Closed walmsles closed 1 year ago
Hi @walmsles thank you for the request. Feature parity with the Python version is definitely something that we have on our radars. Middy-compliant middlewares are only one of the usages that we want to cover at this stage (with the others being Class method decorators & manual instrumentation) so the feature deserves a closer look. Please give us some time to discuss this internally.
Hi everyone, here is a design proposal. Would appreciate your comments on this (especially around the Utility interface as it's different from Python and Java which have no constraint on decorator usage.)
The goal of this document is to propose the scope and design of Idempotency utility for Powertools for TypeScript. The utility has been implemented in the Python and Java version. We will use the current Python implementation (https://awslabs.github.io/aws-lambda-powertools-python/latest/utilities/idempotency/) as a baseline, and describe only the differences we will make in TypeScript. Anything not discussed here will be the same as in Python version.

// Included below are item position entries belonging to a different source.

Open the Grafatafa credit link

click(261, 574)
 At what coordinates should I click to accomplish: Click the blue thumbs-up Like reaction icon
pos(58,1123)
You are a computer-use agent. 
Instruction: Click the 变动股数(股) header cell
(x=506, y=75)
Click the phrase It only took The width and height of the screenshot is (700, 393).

This RFC assumes that you are familiar with Python’s implementation. If you aren’t, please check the documentation of Python Idempotency utility (https://awslabs.github.io/aws-lambda-powertools-python/latest/utilities/idempotency/) first.

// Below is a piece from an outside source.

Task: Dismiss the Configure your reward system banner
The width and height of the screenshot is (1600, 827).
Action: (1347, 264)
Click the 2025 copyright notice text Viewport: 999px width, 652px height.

Idempotency is a common pattern used by many customers. It guarantees that any retry with the same “idempotency key” should not be executed again. This utility aims to provide “out-of-the-box” idempotency on the top of Lambda with minimum code from library user.
With this utility, customers only need to provide add a decorator, Middy middleware, or a function wrapper on the top of business logic functions. Customers may customize the utility behavior by providing different config, or provide a custom PersistentLayer to use different persistent storage for storing idempotency key.

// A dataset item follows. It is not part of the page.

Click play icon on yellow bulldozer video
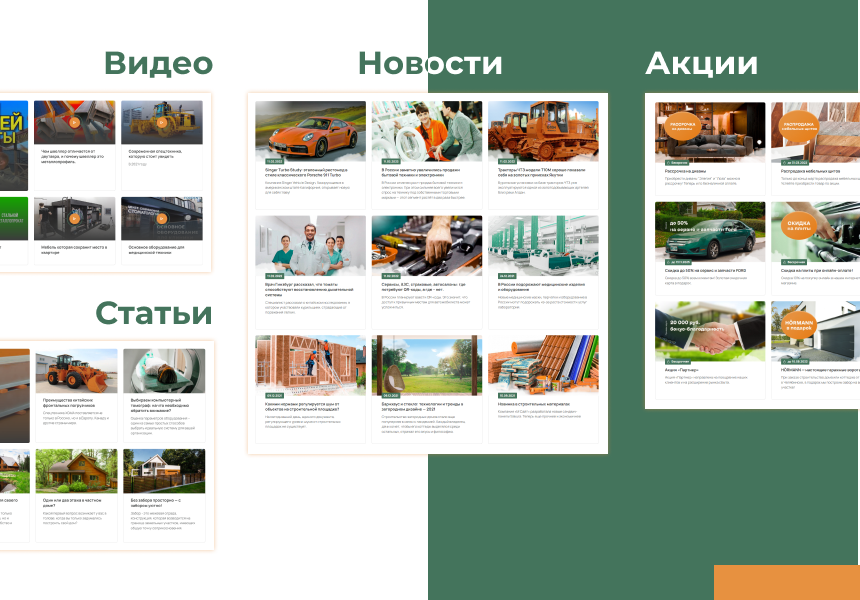 pos(161,122)
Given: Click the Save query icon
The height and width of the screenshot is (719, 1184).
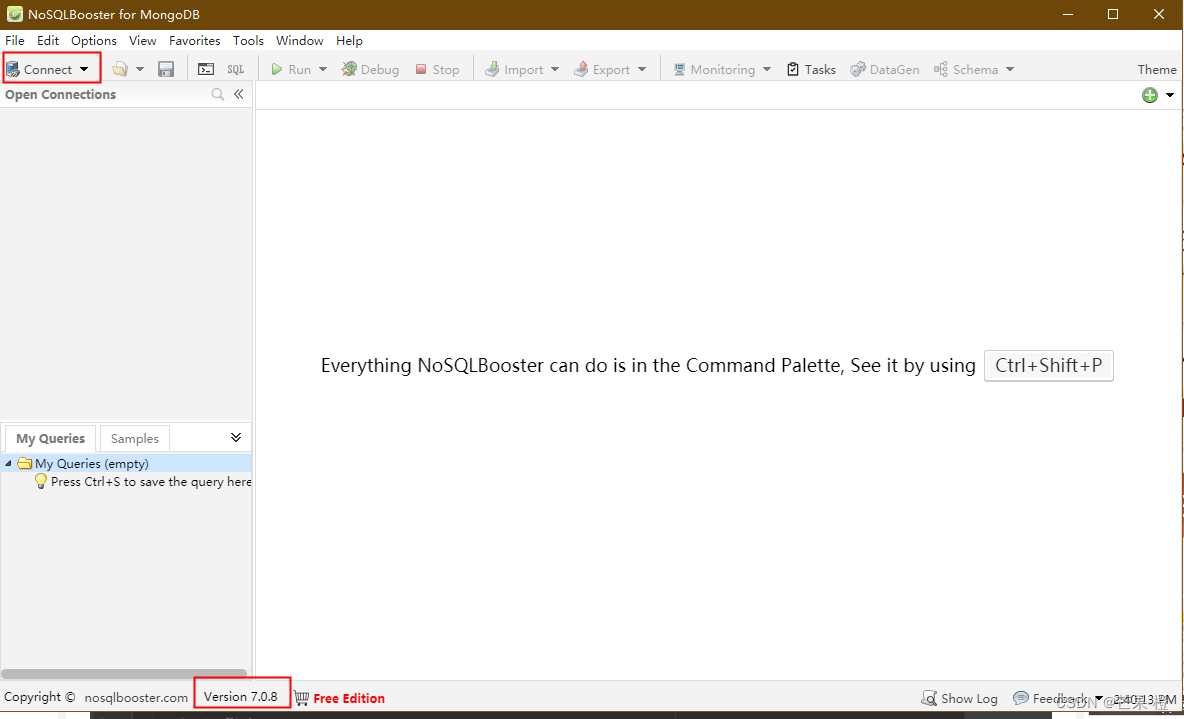Looking at the screenshot, I should point(166,68).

There are two usages of using Idempotency utility.
The second option is useful for batch or multi-record processing. Imagine that we receive 10 records in a single request. We want the idempotency at the record level, not at the handler level. We can loop through the records and call the decorated function. We need to specify which
Unlike existing utilities, the "manual" options are complex and expose a lot of implementation. Thus, the first release will have less usage options than those utilities.
import {
makeHandlerIdempotent,
DynamoDBPersistenceLayer,
IdempotencyConfig
} from '@aws-lambda-powertools/idempotency';
import middy from '@middy/core';
const config = new IdempotencyConfig({...});
const ddbPersistenceLayer = new DynamoDBPersistenceLayer({...});
const lambdaHandler = async (_event: any, _context: any): Promise<void> => {
/* ...Function logic here... */
}
export const handler = middy(lambdaHandler)
.use(makeHandlerIdempotent({
config: idempotencyConfig,
persistenceLayer: ddbPersistenceLayer,
});
import {
idempotentHandler,
DynamoDBPersistenceLayer,
IdempotencyConfig
} from '@aws-lambda-powertools/idempotency';
const config = new IdempotencyConfig({...});
const ddbPersistenceLayer = new DynamoDBPersistenceLayer({...});
class Lambda implements LambdaInterface {
// Decorate your handler class method
@idempotentHandler(config, ddbPersistenceLayer)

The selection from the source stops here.